EXERCISE TEXT >>
───

Date Published: January 13, 2010
Publisher: Public Library of Science
Author(s): Sean Myles, Jer-Ming Chia, Bonnie Hurwitz, Charles Simon, Gan Yuan Zhong, Edward Buckler, Doreen Ware, Pär K. Ingvarsson. http://doi.org/10.1371/journal.pone.0008219
Abstract: Next-generation sequencing technologies promise to dramatically accelerate the use of genetic information for crop improvement by facilitating the genetic mapping of agriculturally important phenotypes. The first step in optimizing the design of genetic mapping studies involves large-scale polymorphism discovery and a subsequent genome-wide assessment of the population structure and pattern of linkage disequilibrium (LD) in the species of interest. In the present study, we provide such an assessment for the grapevine (genus Vitis), the world’s most economically important fruit crop. Reduced representation libraries (RRLs) from 17 grape DNA samples (10 cultivated V. vinifera and 7 wild Vitis species) were sequenced with sequencing-by-synthesis technology. We developed heuristic approaches for SNP calling, identified hundreds of thousands of SNPs and validated a subset of these SNPs on a 9K genotyping array. We demonstrate that the 9K SNP array provides sufficient resolution to distinguish among V. vinifera cultivars, between V. vinifera and wild Vitis species, and even among diverse wild Vitis species. We show that there is substantial sharing of polymorphism between V. vinifera and wild Vitis species and find that genetic relationships among V. vinifera cultivars agree well with their proposed geographic origins using principal components analysis (PCA). Levels of LD in the domesticated grapevine are low even at short ranges, but LD persists above background levels to 3 kb. While genotyping arrays are useful for assessing population structure and the decay of LD across large numbers of samples, we suggest that whole-genome sequencing will become the genotyping method of choice for genome-wide genetic mapping studies in high-diversity plant species. This study demonstrates that we can move quickly towards genome-wide studies of crop species using next-generation sequencing. Our study sets the stage for future work in other high diversity crop species, and provides a significant enhancement to current genetic resources available to the grapevine genetic community.
Partial Text: The aim of genetic mapping studies is to identify loci that underlie phenotypic variation. Genetic mapping studies are critical for improving crops through marker-assisted breeding and for our understanding of the relationship between genotype and phenotype . Genome wide association (GWA) mapping  and genomic selection (GS)  are increasingly being adopted for crop improvement and they often require large numbers of genetic markers. One of the main challenges in agricultural genetics is to access and use the tremendous genetic variation present in germplasm collections and in the wild, as crop species are far more diverse than the vertebrate systems used in biomedical research. To do this, approaches for applying next generation sequencing technology to non-model systems need to be developed .

───

DATA >>
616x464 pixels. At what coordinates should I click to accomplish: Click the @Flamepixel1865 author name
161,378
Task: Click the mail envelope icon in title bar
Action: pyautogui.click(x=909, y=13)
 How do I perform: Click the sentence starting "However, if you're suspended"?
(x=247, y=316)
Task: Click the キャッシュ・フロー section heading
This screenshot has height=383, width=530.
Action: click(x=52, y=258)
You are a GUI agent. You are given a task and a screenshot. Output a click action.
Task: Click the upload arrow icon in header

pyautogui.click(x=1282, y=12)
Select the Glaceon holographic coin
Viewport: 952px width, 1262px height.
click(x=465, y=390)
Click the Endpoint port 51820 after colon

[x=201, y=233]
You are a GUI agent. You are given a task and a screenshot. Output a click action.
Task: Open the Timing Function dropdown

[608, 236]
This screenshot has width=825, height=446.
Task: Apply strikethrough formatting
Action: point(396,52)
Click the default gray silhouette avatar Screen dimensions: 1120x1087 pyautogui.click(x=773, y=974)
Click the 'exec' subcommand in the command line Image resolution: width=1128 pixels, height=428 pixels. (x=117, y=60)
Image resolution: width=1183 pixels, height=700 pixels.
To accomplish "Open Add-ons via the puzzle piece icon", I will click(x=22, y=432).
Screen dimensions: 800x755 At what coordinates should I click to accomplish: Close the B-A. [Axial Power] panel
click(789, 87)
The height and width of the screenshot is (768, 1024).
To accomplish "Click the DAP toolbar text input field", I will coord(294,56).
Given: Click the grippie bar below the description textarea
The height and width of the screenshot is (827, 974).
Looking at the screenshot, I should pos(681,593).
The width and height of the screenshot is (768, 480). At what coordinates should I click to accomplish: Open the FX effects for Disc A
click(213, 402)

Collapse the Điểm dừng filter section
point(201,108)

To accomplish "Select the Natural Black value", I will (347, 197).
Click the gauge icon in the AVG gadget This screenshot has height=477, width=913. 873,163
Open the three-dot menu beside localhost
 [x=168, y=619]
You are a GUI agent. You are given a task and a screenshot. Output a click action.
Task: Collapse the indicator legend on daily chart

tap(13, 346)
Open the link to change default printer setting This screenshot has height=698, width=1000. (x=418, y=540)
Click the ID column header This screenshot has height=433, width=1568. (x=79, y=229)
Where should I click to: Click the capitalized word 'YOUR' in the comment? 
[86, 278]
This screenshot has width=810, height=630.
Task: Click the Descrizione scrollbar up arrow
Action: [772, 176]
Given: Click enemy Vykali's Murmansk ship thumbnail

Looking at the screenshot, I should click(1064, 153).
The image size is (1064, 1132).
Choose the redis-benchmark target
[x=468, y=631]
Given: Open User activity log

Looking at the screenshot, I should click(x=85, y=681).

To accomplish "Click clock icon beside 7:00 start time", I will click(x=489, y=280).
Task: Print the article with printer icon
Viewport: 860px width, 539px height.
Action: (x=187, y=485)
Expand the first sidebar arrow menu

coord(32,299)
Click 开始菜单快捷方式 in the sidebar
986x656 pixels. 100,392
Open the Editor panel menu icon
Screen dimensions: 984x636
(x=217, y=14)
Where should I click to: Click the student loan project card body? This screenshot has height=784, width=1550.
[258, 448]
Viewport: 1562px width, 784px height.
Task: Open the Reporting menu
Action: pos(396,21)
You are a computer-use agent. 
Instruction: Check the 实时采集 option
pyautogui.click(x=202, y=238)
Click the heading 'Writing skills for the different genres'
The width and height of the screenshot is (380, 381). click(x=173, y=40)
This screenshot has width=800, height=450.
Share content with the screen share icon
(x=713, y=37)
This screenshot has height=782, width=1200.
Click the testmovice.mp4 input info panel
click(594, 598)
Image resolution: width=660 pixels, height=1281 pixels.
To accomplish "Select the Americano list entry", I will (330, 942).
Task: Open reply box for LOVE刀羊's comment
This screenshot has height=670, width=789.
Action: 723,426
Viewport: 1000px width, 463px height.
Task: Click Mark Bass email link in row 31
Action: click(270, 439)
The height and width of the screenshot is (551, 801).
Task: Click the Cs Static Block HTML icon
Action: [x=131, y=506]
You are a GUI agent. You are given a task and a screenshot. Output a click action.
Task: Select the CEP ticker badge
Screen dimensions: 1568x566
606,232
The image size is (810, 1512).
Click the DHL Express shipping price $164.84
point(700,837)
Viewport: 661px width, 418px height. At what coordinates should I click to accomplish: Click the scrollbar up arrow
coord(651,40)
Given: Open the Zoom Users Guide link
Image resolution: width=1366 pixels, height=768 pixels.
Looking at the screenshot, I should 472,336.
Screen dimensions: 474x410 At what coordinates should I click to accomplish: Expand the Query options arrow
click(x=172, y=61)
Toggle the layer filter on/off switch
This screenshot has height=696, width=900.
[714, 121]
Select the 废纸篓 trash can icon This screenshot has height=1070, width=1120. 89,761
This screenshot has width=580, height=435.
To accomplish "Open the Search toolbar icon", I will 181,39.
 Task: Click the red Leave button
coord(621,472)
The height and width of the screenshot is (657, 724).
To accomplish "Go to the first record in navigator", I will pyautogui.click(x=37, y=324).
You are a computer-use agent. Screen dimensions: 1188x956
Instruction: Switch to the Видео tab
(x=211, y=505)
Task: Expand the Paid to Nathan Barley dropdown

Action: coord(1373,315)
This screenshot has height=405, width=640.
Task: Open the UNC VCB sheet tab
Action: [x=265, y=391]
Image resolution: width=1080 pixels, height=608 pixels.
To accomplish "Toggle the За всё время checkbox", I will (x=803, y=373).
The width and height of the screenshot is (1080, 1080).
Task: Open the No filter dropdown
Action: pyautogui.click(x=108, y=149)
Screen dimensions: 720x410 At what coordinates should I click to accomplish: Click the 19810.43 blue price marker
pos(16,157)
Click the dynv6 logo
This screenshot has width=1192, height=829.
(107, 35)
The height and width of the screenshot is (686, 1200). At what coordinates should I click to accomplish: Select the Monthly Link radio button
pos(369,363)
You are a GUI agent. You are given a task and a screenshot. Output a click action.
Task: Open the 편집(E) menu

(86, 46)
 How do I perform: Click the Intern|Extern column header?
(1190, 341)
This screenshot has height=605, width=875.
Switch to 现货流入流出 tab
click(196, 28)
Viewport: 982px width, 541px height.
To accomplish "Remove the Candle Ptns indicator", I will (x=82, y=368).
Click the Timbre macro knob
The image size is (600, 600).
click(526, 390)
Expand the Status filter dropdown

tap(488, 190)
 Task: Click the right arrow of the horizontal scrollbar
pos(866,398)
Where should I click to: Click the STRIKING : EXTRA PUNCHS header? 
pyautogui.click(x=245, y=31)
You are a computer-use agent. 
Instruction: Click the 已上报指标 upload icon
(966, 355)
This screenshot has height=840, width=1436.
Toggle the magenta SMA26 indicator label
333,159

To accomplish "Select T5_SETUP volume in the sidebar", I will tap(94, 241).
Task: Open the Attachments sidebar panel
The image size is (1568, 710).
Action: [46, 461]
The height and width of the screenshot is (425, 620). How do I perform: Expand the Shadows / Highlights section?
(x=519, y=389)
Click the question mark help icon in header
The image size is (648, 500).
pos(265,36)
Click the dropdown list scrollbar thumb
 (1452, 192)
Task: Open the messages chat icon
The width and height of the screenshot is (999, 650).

───

EXERCISE DIRECTIONS >> Copy the passage of the grapevine study text that begins at the words "Partial Text: The" and stops after "be developed .", with "genetic markers" swapped out for "DNA markers".

TASK RESPONSE >>
Partial Text: The aim of genetic mapping studies is to identify loci that underlie phenotypic variation. Genetic mapping studies are critical for improving crops through marker-assisted breeding and for our understanding of the relationship between genotype and phenotype . Genome wide association (GWA) mapping  and genomic selection (GS)  are increasingly being adopted for crop improvement and they often require large numbers of DNA markers. One of the main challenges in agricultural genetics is to access and use the tremendous genetic variation present in germplasm collections and in the wild, as crop species are far more diverse than the vertebrate systems used in biomedical research. To do this, approaches for applying next generation sequencing technology to non-model systems need to be developed .